> _Your task_:
Set down the entries below exactly as written.

> _Supplied entries_:
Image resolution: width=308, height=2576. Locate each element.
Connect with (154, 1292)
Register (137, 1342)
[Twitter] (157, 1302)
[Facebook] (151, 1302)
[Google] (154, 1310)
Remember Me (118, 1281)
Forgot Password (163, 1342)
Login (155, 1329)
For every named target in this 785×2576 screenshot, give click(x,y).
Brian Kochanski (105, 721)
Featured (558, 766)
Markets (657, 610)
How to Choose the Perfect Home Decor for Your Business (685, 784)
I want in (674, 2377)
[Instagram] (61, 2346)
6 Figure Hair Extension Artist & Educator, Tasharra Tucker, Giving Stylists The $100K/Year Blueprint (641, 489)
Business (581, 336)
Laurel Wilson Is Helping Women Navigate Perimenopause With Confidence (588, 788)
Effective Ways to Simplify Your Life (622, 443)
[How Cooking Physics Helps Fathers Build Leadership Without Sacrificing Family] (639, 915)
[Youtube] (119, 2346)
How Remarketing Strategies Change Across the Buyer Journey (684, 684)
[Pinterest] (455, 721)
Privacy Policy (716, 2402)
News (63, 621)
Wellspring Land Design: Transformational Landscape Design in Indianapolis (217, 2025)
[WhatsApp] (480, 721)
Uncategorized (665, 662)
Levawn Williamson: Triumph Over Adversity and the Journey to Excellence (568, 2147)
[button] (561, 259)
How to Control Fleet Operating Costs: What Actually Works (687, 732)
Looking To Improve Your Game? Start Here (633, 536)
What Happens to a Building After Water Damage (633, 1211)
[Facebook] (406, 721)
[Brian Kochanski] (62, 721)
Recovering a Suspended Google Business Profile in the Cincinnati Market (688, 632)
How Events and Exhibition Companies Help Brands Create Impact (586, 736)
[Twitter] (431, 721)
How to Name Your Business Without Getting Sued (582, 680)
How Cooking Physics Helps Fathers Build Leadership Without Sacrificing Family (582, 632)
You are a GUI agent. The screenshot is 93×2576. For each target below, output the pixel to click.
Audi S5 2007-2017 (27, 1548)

> _Response area_:
Image resolution: width=308, height=2576. Locate each element.
Connect with (154, 1292)
Register (137, 1342)
[Twitter] (157, 1302)
[Facebook] (151, 1302)
[Google] (154, 1310)
Remember Me (118, 1281)
Forgot Password (163, 1342)
Login (155, 1329)
For every named target in this 785×2576 screenshot, give click(x,y).
Brian Kochanski (105, 721)
Featured (558, 766)
Markets (657, 610)
How to Choose the Perfect Home Decor for Your Business (685, 784)
I want in (674, 2377)
[Instagram] (61, 2346)
6 Figure Hair Extension Artist & Educator, Tasharra Tucker, Giving Stylists The $100K/Year Blueprint (641, 489)
Business (581, 336)
Laurel Wilson Is Helping Women Navigate Perimenopause With Confidence (588, 788)
Effective Ways to Simplify Your Life (622, 443)
[How Cooking Physics Helps Fathers Build Leadership Without Sacrificing Family] (639, 915)
[Youtube] (119, 2346)
How Remarketing Strategies Change Across the Buyer Journey (684, 684)
[Pinterest] (455, 721)
Privacy Policy (716, 2402)
News (63, 621)
Wellspring Land Design: Transformational Landscape Design in Indianapolis (217, 2025)
[WhatsApp] (480, 721)
Uncategorized (665, 662)
Levawn Williamson: Triumph Over Adversity and the Journey to Excellence (568, 2147)
[button] (561, 259)
How to Control Fleet Operating Costs: What Actually Works (687, 732)
Looking To Improve Your Game? Start Here (633, 536)
What Happens to a Building After Water Damage (633, 1211)
[Facebook] (406, 721)
[Brian Kochanski] (62, 721)
Recovering a Suspended Google Business Profile in the Cincinnati Market (688, 632)
How Events and Exhibition Companies Help Brands Create Impact (586, 736)
[Twitter] (431, 721)
How to Name Your Business Without Getting Sued (582, 680)
How Cooking Physics Helps Fathers Build Leadership Without Sacrificing Family (582, 632)
You are a GUI agent. The screenshot is 93×2576. For each target below, output the pixel to click.
Audi S5 2007-2017 (27, 1548)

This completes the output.